If you grew up in the 60s and 70s, you send your kids to school with a vague sense of unease. Sure, Kindergarten looks gentle and fun, but there are those bigger kids barreling through the hallways. If you got to a K-8, the eight graders look ready to go to war or bear children. Or both at once. You remember things you wish you didn’t. Moments that hurt you in ways that nothing before or since ever have.
Maybe you’re one of the lucky ones with no such memories; the strange thing is, most kids have them—how is it that everyone was a bullied nerd, and no one was the bully? (During World War Two, every Frenchmen was in the resistance, too.)
Most of us reading this blog have horror stories. Beatings and fights and wedgies. The kid who sat next to me in high-school hung himself halfway through the school year, and I spent the rest of the year in my assigned seat, with Joe’s seat empty beside me, as I contemplated following him into oblivion. We carry this stuff around with us forever. There’s a reason the High School film is a box office staple. School is the place where often, for better or worse, we define ourselves.
So you pack your kid off to school, wondering. Do we have to move to the suburbs? Is a private school necessary? Should we home school? Could we afford that…would it drive us crazy?
School seems different, where we are now, at any rate.
We toured the schools (our district has School Choice) and found them changed almost beyond recognition. Gone the grids of desks bolted to the ground facing the blackboard wall. In our school, the Mr. and Mister have been dropped. Say Hello to Principal Bill! Every room, K-4 has a carpeted area where kids gather for the morning meeting, and sometimes sit reading books. Desks are pushed together in pods; teachers move from Pod to pod working with kids moving at their own speeds, some with specialized curriculum and affordances.

• **Exercise task a**: Quote the part of the school essay that begins with the words containing "We toured the" and ends with "curriculum and affordances.".

• **Records provided**:

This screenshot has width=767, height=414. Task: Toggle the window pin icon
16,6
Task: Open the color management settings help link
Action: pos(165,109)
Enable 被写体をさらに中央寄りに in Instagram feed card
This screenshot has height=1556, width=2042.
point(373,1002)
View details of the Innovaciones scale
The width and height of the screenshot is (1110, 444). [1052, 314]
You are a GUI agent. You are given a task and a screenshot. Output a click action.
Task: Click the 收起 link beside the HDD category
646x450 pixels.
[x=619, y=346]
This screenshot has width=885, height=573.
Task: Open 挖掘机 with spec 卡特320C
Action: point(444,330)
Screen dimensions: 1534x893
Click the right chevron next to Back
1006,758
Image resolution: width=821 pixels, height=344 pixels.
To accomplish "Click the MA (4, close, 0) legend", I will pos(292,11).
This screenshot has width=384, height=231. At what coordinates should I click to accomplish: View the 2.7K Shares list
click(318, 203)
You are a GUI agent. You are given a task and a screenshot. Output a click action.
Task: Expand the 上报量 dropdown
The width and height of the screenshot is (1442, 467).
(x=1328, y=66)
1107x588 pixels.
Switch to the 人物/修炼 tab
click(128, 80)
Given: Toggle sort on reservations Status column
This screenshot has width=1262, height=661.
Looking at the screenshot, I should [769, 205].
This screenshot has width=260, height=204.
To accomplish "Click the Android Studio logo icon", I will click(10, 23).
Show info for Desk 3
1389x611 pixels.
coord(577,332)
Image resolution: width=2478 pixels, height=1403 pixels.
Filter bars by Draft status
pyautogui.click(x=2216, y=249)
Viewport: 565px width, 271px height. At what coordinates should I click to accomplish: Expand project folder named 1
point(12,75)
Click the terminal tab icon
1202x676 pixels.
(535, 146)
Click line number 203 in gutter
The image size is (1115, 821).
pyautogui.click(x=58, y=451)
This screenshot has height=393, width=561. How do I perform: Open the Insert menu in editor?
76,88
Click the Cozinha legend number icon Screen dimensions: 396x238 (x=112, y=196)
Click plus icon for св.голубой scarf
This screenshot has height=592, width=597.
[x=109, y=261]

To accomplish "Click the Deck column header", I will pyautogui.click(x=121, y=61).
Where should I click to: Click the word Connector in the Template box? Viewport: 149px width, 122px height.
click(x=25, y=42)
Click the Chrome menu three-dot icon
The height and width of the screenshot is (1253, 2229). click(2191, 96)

• **Exercise task b**: Lay out the listing, from the line containing "Click line number 203 in gutter" through the end of the listing, as a Markdown table with the columns Row and Listing line, omitting blank lines.

• **Expected answer a**:
We toured the schools (our district has School Choice) and found them changed almost beyond recognition. Gone the grids of desks bolted to the ground facing the blackboard wall. In our school, the Mr. and Mister have been dropped. Say Hello to Principal Bill! Every room, K-4 has a carpeted area where kids gather for the morning meeting, and sometimes sit reading books. Desks are pushed together in pods; teachers move from Pod to pod working with kids moving at their own speeds, some with specialized curriculum and affordances.

• **Expected answer b**:
| Row | Listing line |
|---|---|
| 1 | Click line number 203 in gutter |
| 2 | The image size is (1115, 821). |
| 3 | pyautogui.click(x=58, y=451) |
| 4 | This screenshot has height=393, width=561. How do I perform: Open the Insert menu in editor? |
| 5 | 76,88 |
| 6 | Click the Cozinha legend number icon Screen dimensions: 396x238 (x=112, y=196) |
| 7 | Click plus icon for св.голубой scarf |
| 8 | This screenshot has height=592, width=597. |
| 9 | [x=109, y=261] |
| 10 | To accomplish "Click the Deck column header", I will pyautogui.click(x=121, y=61). |
| 11 | Where should I click to: Click the word Connector in the Template box? Viewport: 149px width, 122px height. |
| 12 | click(x=25, y=42) |
| 13 | Click the Chrome menu three-dot icon |
| 14 | The height and width of the screenshot is (1253, 2229). click(2191, 96) |